(JULY 1998)

Start up

1. Turn on the spec and monitor and let warm-up for at least 30 minutes in level of light the samples will be run.
2. While waiting, set up lake sets and centrifuge samples.
3. After the warm-up, re-run the baseline by selecting 1, Uvikon start, on the main menu page and highlighting NEW SYSTEM BASELINE. This will take about 5 minutes to run.
4. Check the baseline by running blank methanol. Highlight USER METHODS then highlight LTER003. On the first parameter page check that the sample number is at 1 and autosave is off. Place cells filled with optima methanol in both the reference position and the sample position and press MEASURE. It should be a straight line at + 0.005. Refer to LTER chlorophyll protocol if not.

Registering Cuvettes

5. Line up the cuvettes in order to begin registering
6. Change the number of samples run and turn autosave on
7. Place optima methanol in the first cuvette so that it may be transferred from cuvette to cuvette to minimize the use of methanol. Place cuvettes in the sample holder.
8. Begin running cuvettes in the order they are numbered. Keep track of how many sets of samples are run throughout the spec run to later go back and rename.

Running Samples

7. Align samples with numbered cuvettes in order of lake set.
8. Transfer sample from centrifuge tube to cuvettes using a disposal pipette. Rinsing in between sets is not recommended unless the color change is noticeable. Do not disturb filter slurry and make sure none of the filter is transferred.
9. Place sample in cuvette holder and press measure. Keep track of the order of the sample sets. Each lake has its own file. Refrigerate any remaining sample in a dark box as soon as possible.

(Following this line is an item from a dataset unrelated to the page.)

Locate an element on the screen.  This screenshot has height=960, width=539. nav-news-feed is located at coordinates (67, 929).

Acidifying and neutralizing

10. Place the 1.0N HCl syringe in repipetter. Set repipetter to dial 1, for acid addition of 25 uL. Use a glass stir rod to mix the sample well and then wipe the glass rod with a paper towel in between sets. Wait 3 minutes after last acid addition for the reaction to take place.
11. Place the 1.0N NaOH syringe in repipetter. Set repipetter to dial 4, for base addition of 40 uL. Use a glass stir rod to mix the sample well and then wipe the glass rod with a paper towel in between sets. Wait 1 minute after last base addition for neutralization.
12. Run post-acid samples as normal remembering to keep track of lake set and file order.
13. When finished empty cuvettes and rinse with bulk methanol and allow to drain and dry.

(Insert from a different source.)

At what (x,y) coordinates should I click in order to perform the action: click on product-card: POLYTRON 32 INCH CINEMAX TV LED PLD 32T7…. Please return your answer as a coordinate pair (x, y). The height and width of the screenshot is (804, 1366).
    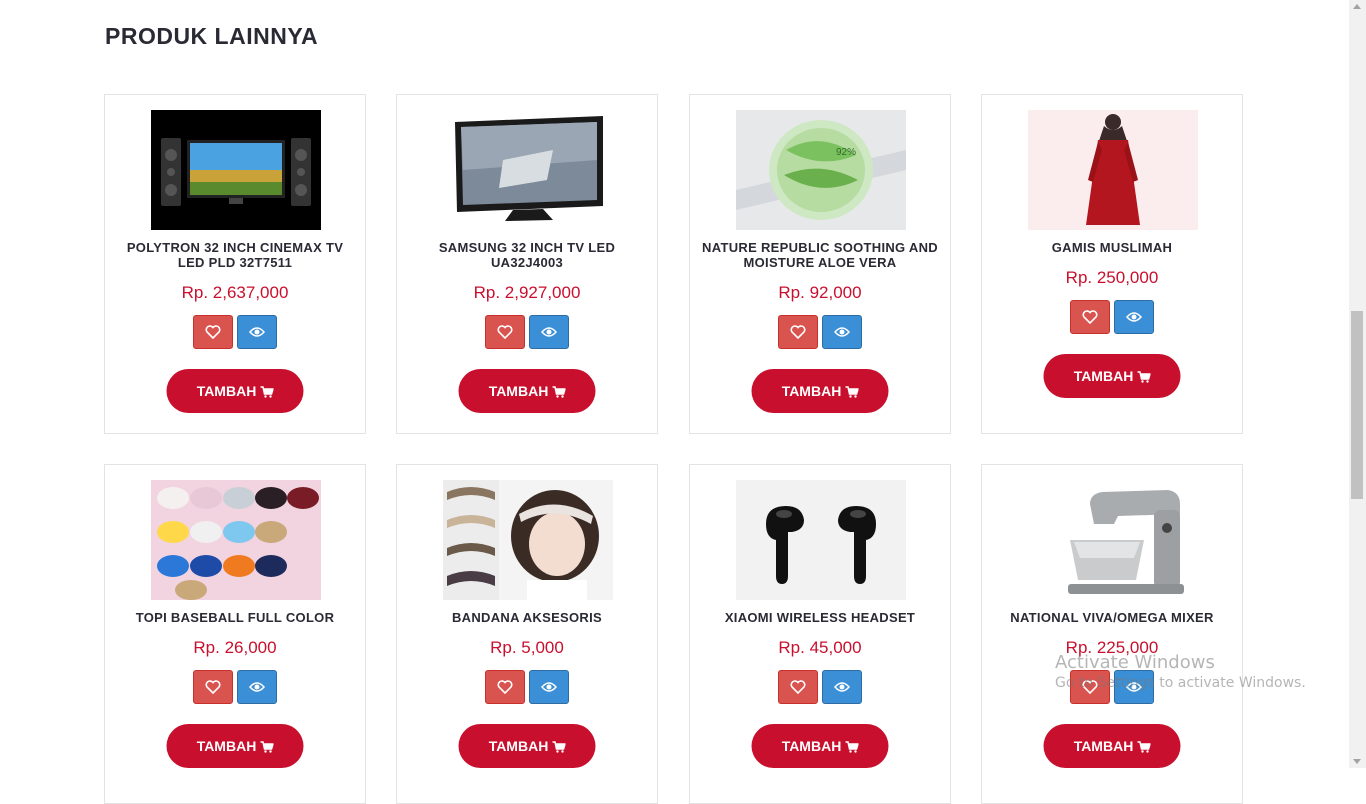
    Looking at the image, I should click on (235, 264).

Renaming and Transferring Files

14. Select METHODS to return to the main screen.
15. Highlight DISK AND FILE UTILITIES and select 9 to EXIT DOS.
16. At prompt type "cd windows" ENTER and then type "win" ENTER.
17. Open FILE MANAGER and then open the WORK folder.
18. Sort files by name and highlight the most recent file ran.
19. Hold down ALT-F then press N to rename the files.
20. Rename samples one at a time following the format:

a. Pre-acid YR,JULIANDAY,LAKE (excluding commas)

b. Post-acid YR,JULIANDAY,LAKE,"A" (excluding commas and quotes)

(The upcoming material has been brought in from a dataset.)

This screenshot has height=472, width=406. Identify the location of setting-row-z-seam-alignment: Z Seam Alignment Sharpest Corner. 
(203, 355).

Example: pre 98122BM post 98122BMA

21. Highlight all renamed files and rename as " *.scn". This will add .scn to the end of the files.
22. Exit windows and at dos prompt type "9310".
23. Select 3 for File Format Conversion, then select 1 for ASCII Format and then 4 for Wavelength Scan Data. Highlight all files by pressing ENTER. Press EXECUTE.
24. Exit by pressing 7, then 3, then 9 to exit to dos.
25. At C:\> type "novell" and log in as normal.
26. Type "nm" to enter network. Select windows <A> then select local windows <B>.
27. Open file manager and also open O:/lter/phys/chloro.
28. Next open the C directory, sort by type, and highlight all .asc files. Drag highlighted files to the O directory. Delete .asc files.
29. Open C:/lter_chloro/1998 or most recent year. Return to C:/work and highlight .scn files. Drag highlighted files to 1998 folder.
30. Exit windows, ESC to menu and press K to log out of network.
31. At prompt type "9310" and turn off spec.